Seby John, MD

Park YH, Kim BJ, Kim JS, Yang MH, Jang MS, Kim N, et al. Impact of Both Ends of the Hemoglobin Range on Clinical Outcomes inAcute Ischemic Stroke. Stroke. 2013


From a mechanistic and pathophysiological standpoint, stroke could be viewed as a sudden blockage of oxygen delivery to the brain. Hence, the oxygen carrying capacity of blood could affect outcomes, and anemia could render the brain more vulnerable to ischemia. Park et al studied the effect of hemoglobin concentrations on clinical outcome, examining both ends of the concentration range and different time points of measurement. 

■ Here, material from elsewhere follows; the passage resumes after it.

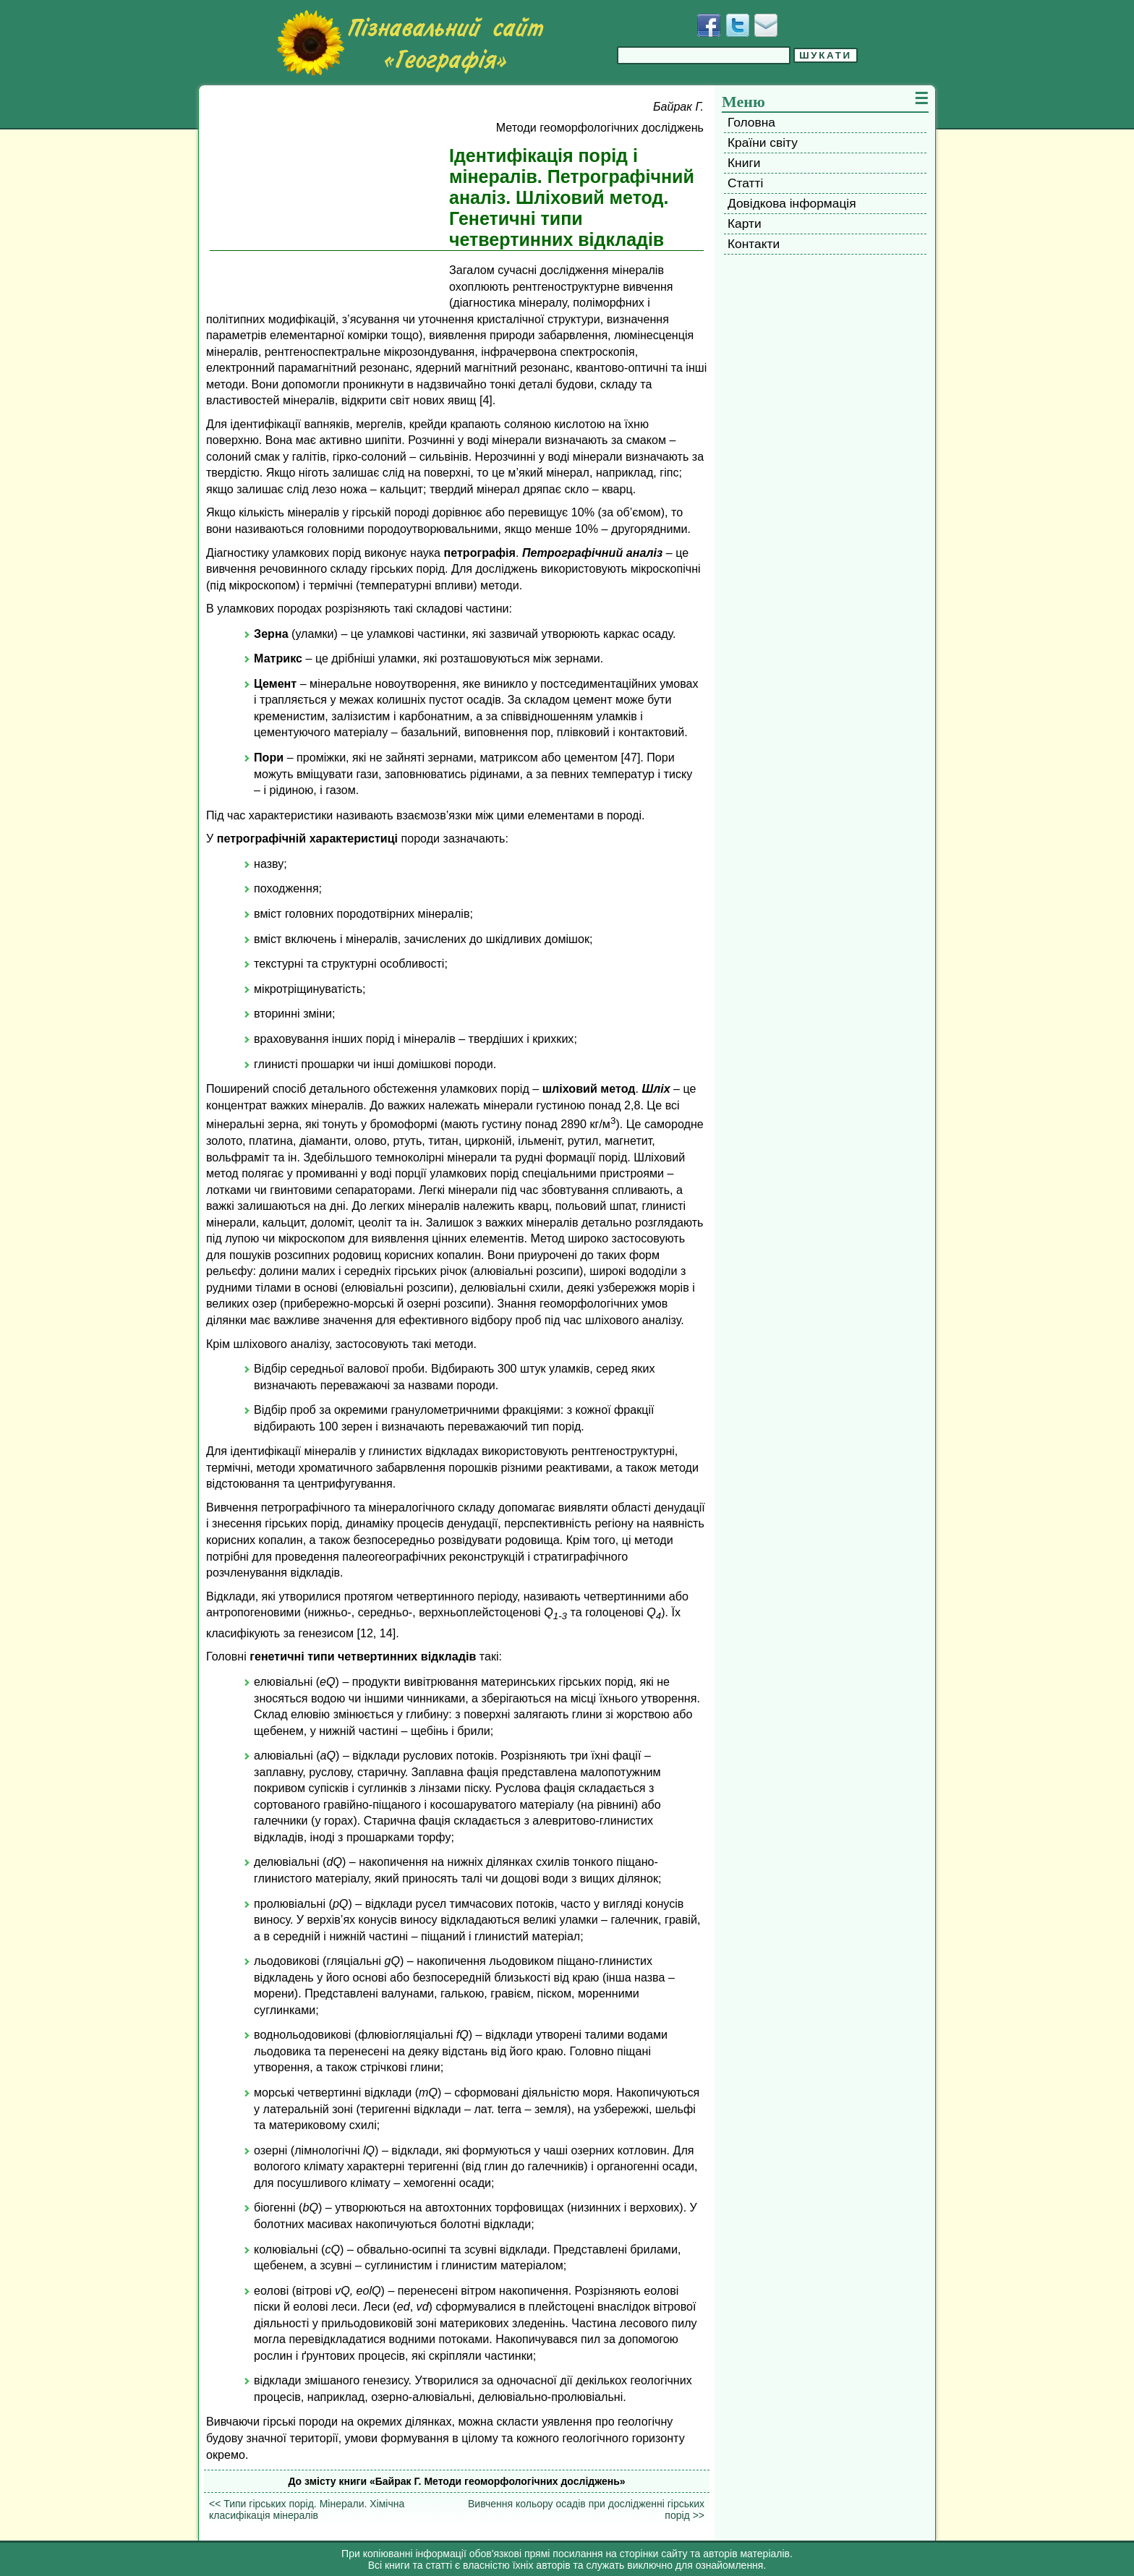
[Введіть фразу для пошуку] (703, 55)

A prospective registry identified 2681 patients with acute ischemic stroke. Hemoglobin initially, at nadir, time-averaged, discharge and hemoglobin drop was collected, and hemoglobin concentration was grouped in quintiles. Poor outcomes (higher mRS) and mortality at 3-months were related to the first quintiles (lower hemoglobin) of the initial, nadir, time-averaged, and discharge hemoglobin. With hemoglobin drop, mortality and higher mRS significantly increased only in the fifth quintile (largest hemoglobin drop). No significance was found with the remaining quintiles. They also accounted for blood pressure drop from baseline, and this didn’t change results. The authors concluded that poor outcome was related to the lower but not higher end of the hemoglobin range, regardless of when and how hemoglobin concentrations were measured.

So then, should we transfuse red blood cells in acute ischemic stroke? Is blood transfusion an option in our patients with lacunes or intracranial stenosis for example, having fluctuations despite hemodynamic optimization? If so, should we be restrictive or liberal in our transfusion thresholds? There are no randomized trials that have examined the outcome of transfusion in patients with acute ischemic stroke. Current practices extrapolate from studies in other populations such as myocardial infarction and subarachnoid hemorrhage. Even then, the data is not as straightforward and some evidence suggests transfusion itself being an independent predictor of worse outcomes. 

Blood transfusion in acute stroke is a useful treatment target to pursue, and randomized controlled trials are needed to understand when it can benefit the most.